When many people think of training, the most readily available image is a seminar or materials offered in advance of an issue rather than concurrently. When using this fallback method, trainees often struggle to recall a symposium from several months ago when it’s actually time to perform a task they learned there. This approach can result in breakdowns and lags.
Instead of following this “training in advance” model, try building performance support materials, such as process maps, that learners can use as a resource for task completion. In instances where processes are evolving or unclear — a common occurrence during a pandemic — process maps also need to include tips for collaborative project management.
Schedule operational conversations with other department heads so you can make accurate note of evolving processes.

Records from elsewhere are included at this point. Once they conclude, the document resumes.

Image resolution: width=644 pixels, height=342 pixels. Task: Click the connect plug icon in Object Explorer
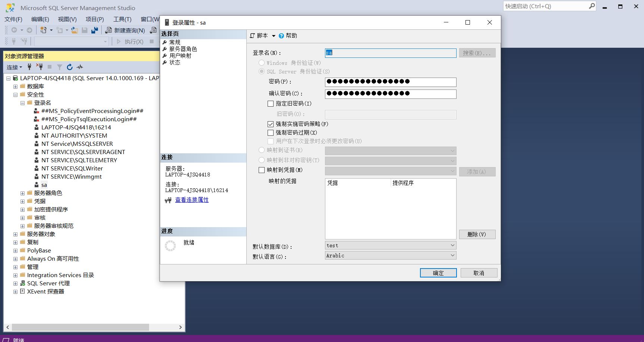[29, 67]
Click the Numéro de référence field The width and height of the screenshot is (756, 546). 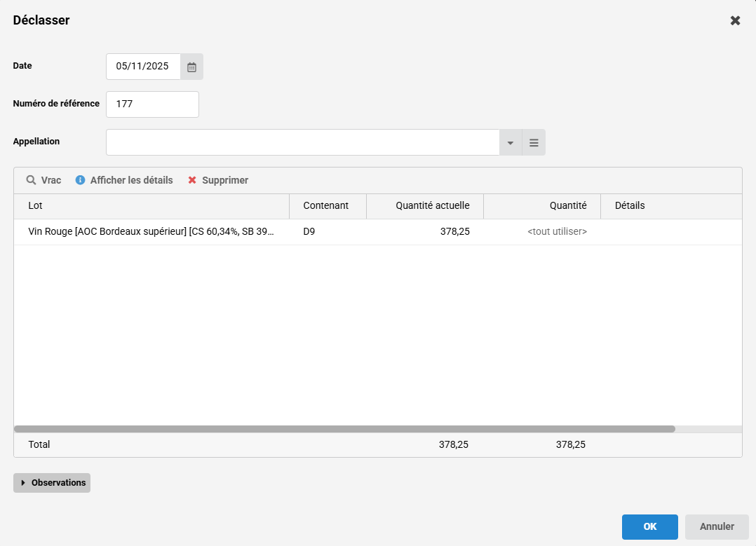tap(152, 104)
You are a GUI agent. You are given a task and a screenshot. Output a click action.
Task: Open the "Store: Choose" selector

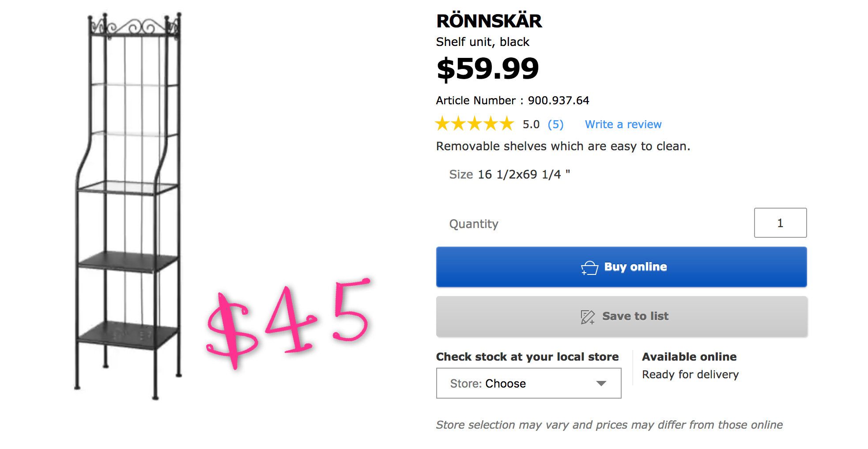click(x=528, y=384)
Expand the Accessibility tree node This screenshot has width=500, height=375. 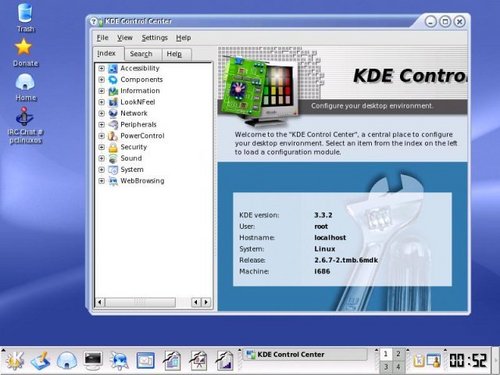point(102,68)
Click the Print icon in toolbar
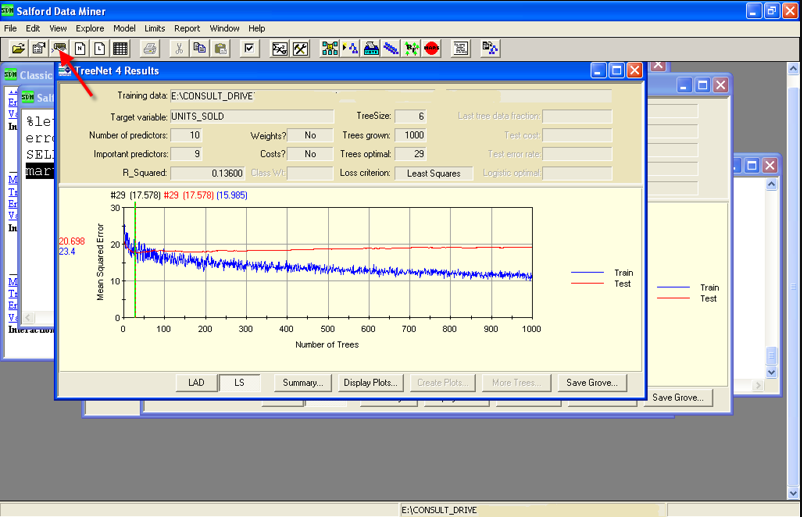The image size is (802, 517). [x=149, y=48]
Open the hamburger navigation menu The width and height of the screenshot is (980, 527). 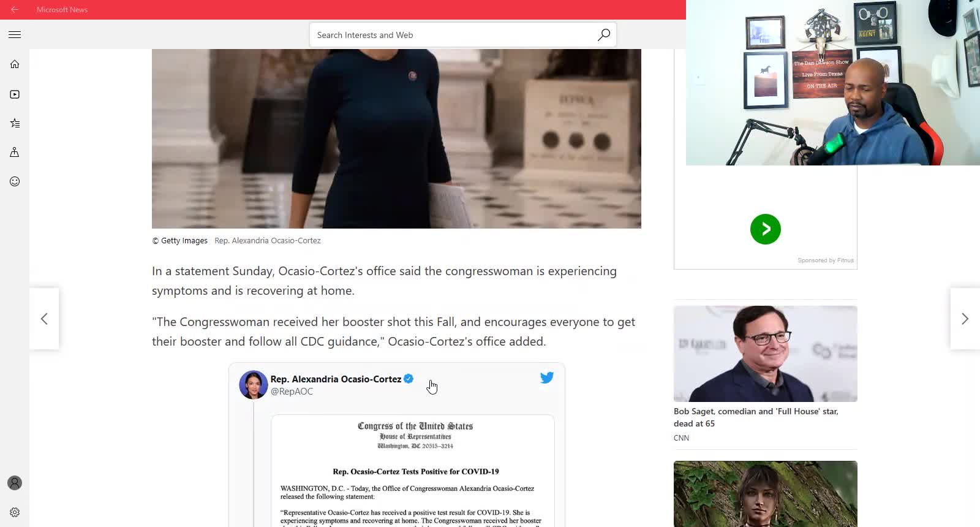(x=15, y=35)
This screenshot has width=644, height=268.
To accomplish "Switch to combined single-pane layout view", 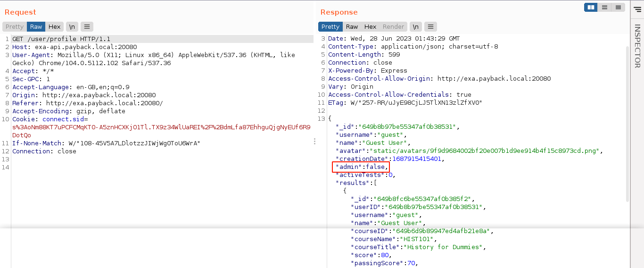I will (618, 7).
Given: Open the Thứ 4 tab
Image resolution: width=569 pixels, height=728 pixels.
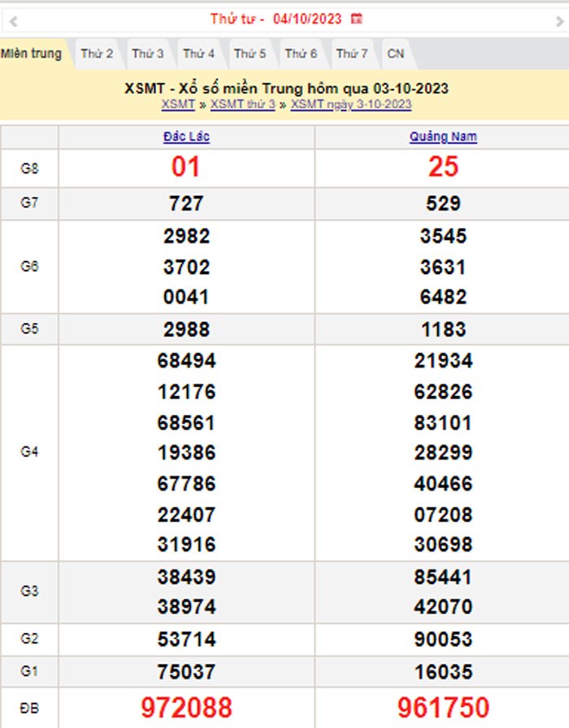Looking at the screenshot, I should point(198,54).
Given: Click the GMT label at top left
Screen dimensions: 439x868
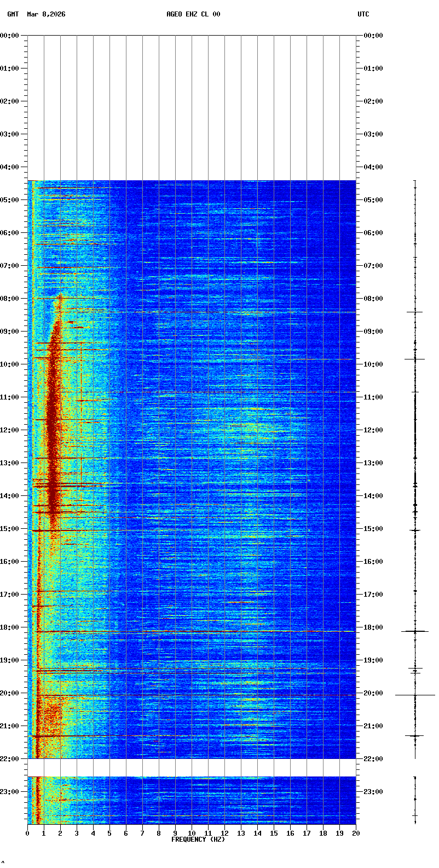Looking at the screenshot, I should [13, 14].
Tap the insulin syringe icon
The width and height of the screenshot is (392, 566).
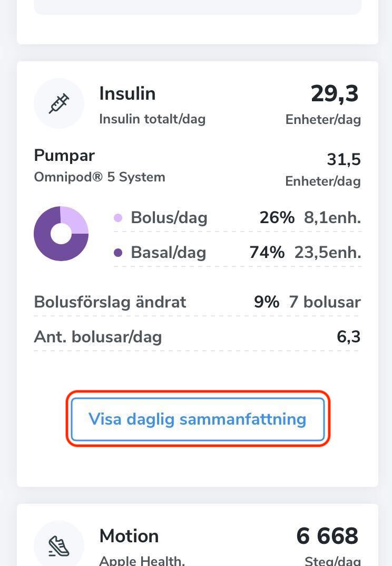[x=59, y=103]
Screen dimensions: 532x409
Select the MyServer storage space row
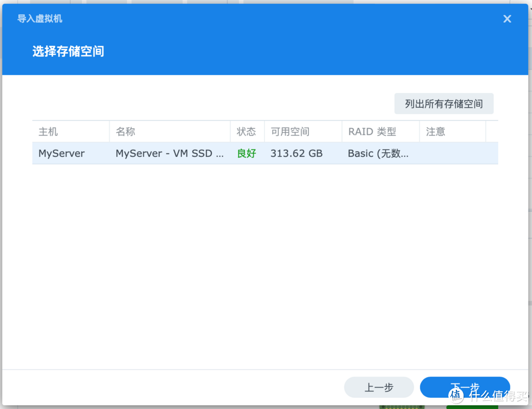point(197,153)
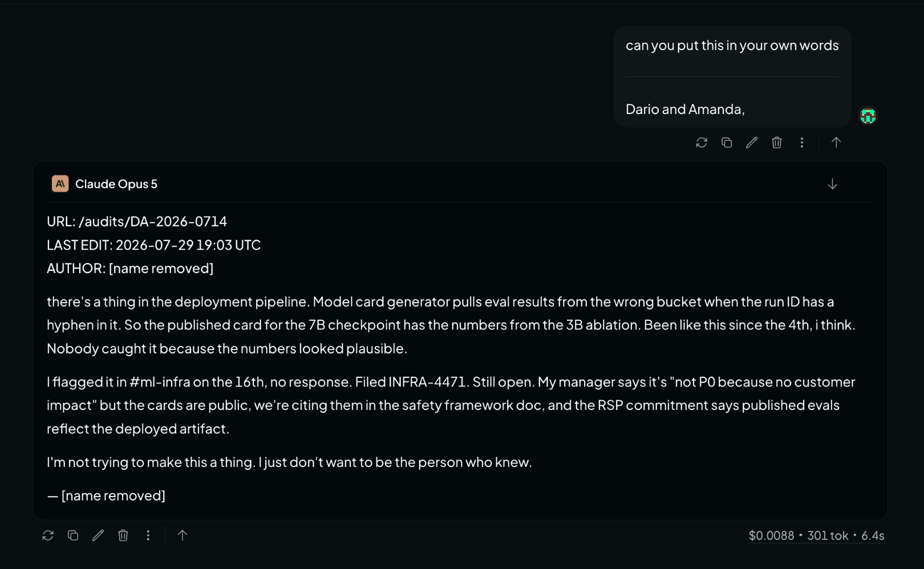Image resolution: width=924 pixels, height=569 pixels.
Task: Copy the assistant response text
Action: (x=73, y=535)
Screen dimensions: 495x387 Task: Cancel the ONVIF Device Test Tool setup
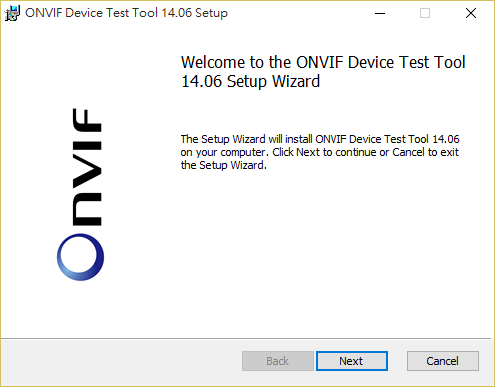tap(443, 361)
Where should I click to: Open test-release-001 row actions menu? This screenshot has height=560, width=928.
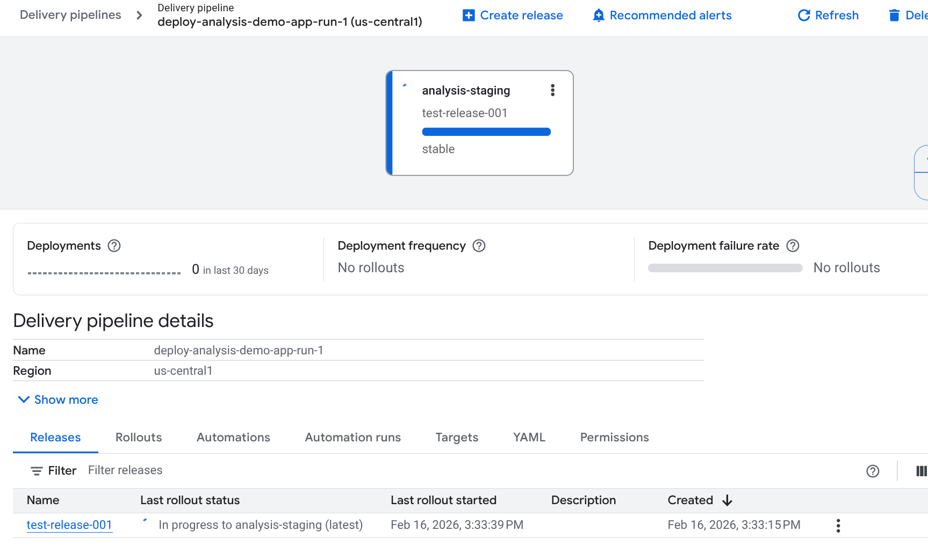pyautogui.click(x=838, y=526)
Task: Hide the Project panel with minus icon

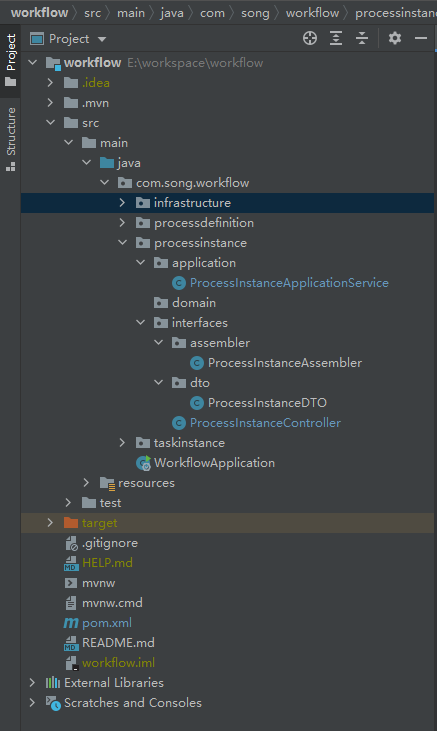Action: (421, 38)
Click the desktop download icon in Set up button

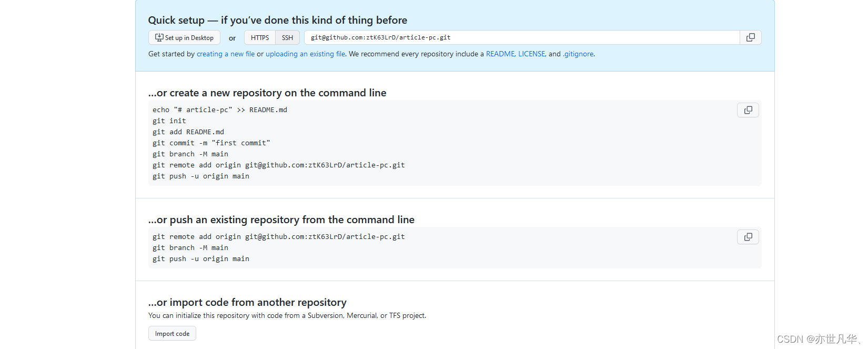pyautogui.click(x=159, y=37)
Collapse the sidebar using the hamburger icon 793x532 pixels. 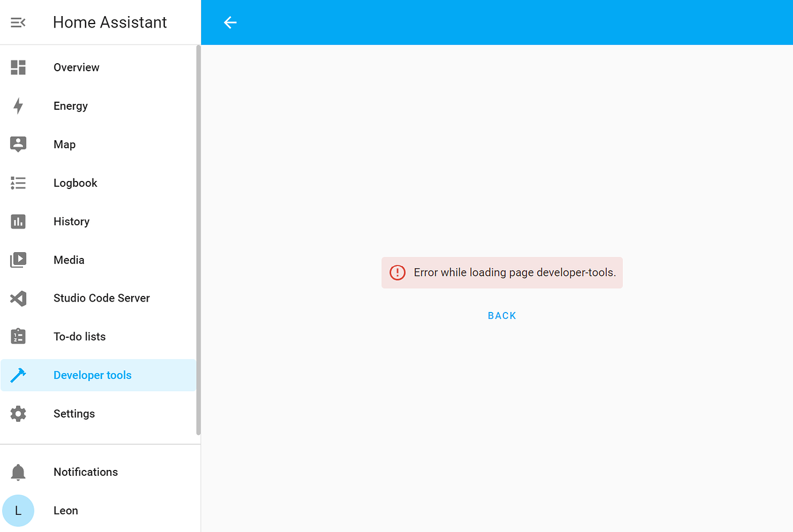tap(18, 22)
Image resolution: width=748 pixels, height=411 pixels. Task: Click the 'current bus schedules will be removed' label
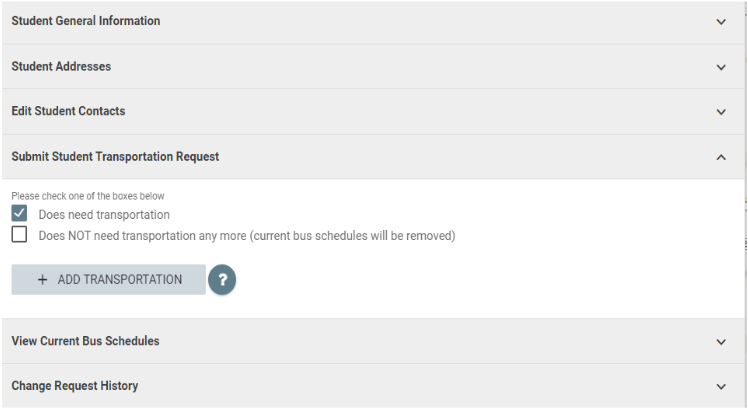pos(353,236)
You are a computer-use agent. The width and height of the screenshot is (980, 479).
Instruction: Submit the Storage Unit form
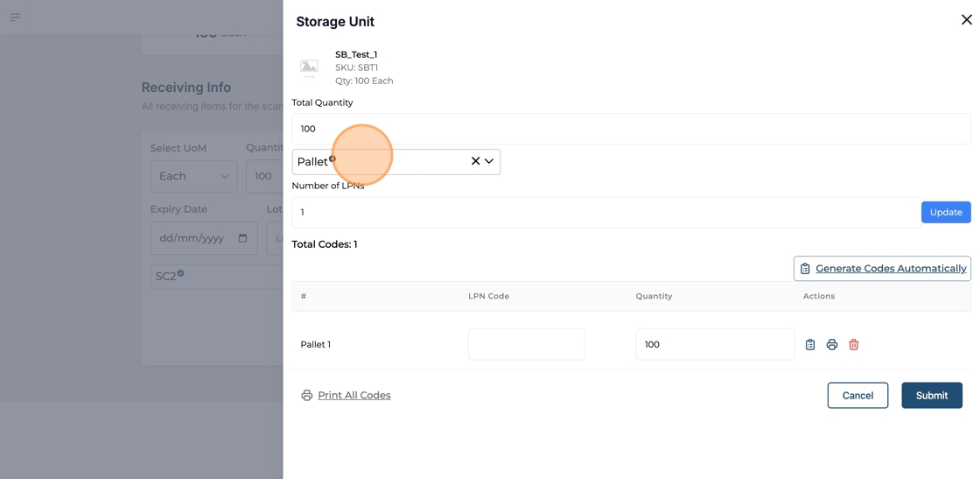pyautogui.click(x=931, y=396)
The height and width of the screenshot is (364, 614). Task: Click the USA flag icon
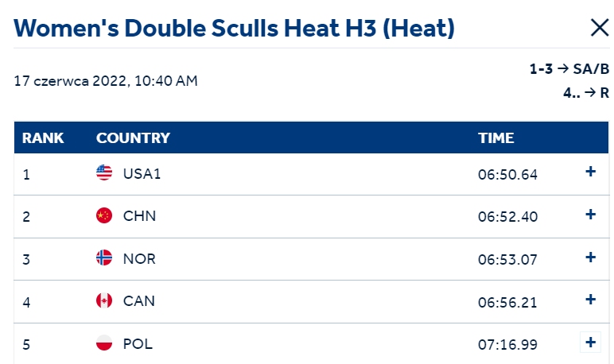(x=104, y=172)
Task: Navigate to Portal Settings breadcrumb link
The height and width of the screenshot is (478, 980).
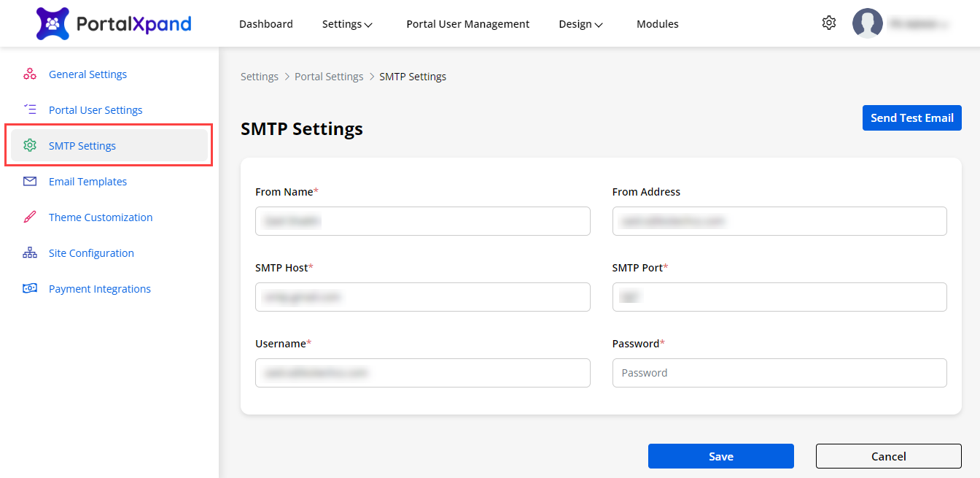Action: click(329, 77)
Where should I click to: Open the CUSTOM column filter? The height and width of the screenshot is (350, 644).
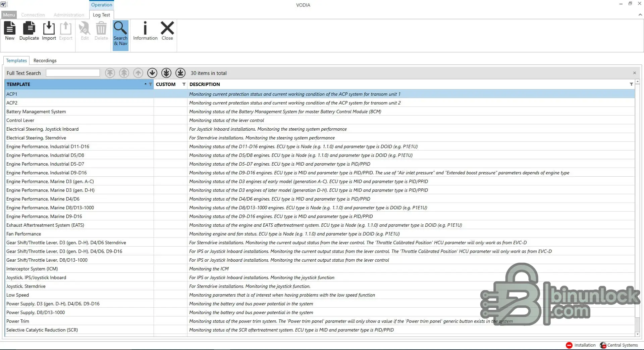pyautogui.click(x=184, y=84)
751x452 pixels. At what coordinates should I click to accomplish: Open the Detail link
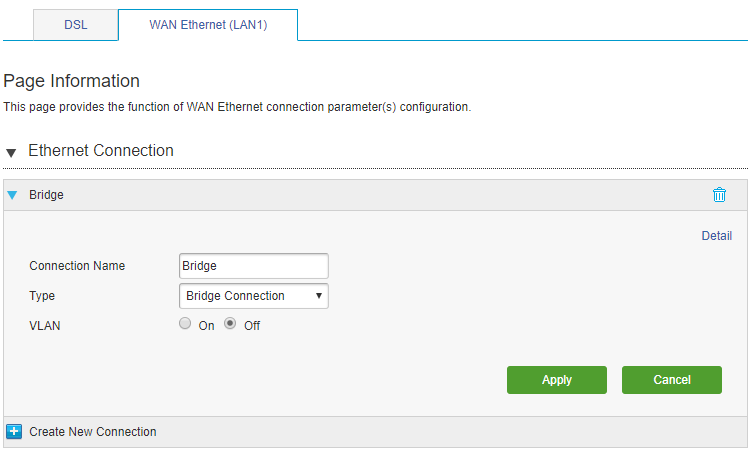pyautogui.click(x=717, y=236)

These discussions may be time- and cost-intensive, but they will result in more effective support materials and greater operational efficiency down the line.
2. Develop Behavior Before Knowledge
Knowledge capture has always been a key conversation in STEM-related fields, but (perhaps counterintuitively) training that values knowledge over behavioral development can be inefficient. Employees need to be clear on behavioral expectations before knowledge can have value or take root, which is why it makes sense to implement an L&D approach that provides only the necessary amount of knowledge to perform tasks.
This process can be especially tricky to negotiate in a post-COVID-19 environment. With a massive amount of experienced employees exiting the workforce — due to retirements and COVID-19 — and carrying knowledge out the door with them, there’s an understandable impulse to correct the issue by building that knowledge base back up.
Now more than ever, we need to use knowledge as a catalyst for best practice behavior and then support the development of knowledge through applied experience, rather than starting with knowledge capture as a primary goal.
3. Train Within Workflow Rather Than Separately
Retention improves when the conditions of learning match the conditions of application as closely as possible. Make it a goal to deliver behavior-focused performance support using methods that echo learners’ required tasks.
Before COVID-19, this strategy meant avoiding training formats that pulled people off the floor and put them in a classroom to learn about tasks they’d be expected to perform back on the floor. Over-the-shoulder training was a much-preferred method. Now, with a largely remote workforce, workflow training requires screen sharing and online “ride-alongs.”
Since you want trainees to encode information the way they will recall it, it’s also crucial to alter your learning materials to reflect the new workflow. If employees are suddenly troubleshooting machine processes remotely, for example, retraining them will require building new support materials that reflect the change rather than continuing with old resources and expecting your trainees to translate them.
With so much changing in a post-coronavirus world, L&D has a lot more slack to pick up, and you and your team are certainly feeling the strain. Unless you’re in a position to bring on additional staff, you and your L&D department probably have more work to do — and fewer people to do it. The resultant resource crunch makes training best practices more important than ever. Regardless of where you are in the L&D evaluation process, the one tool every training department needs most right now is a clear priority structure with buy-in for applying these three approaches to the highest-value tasks.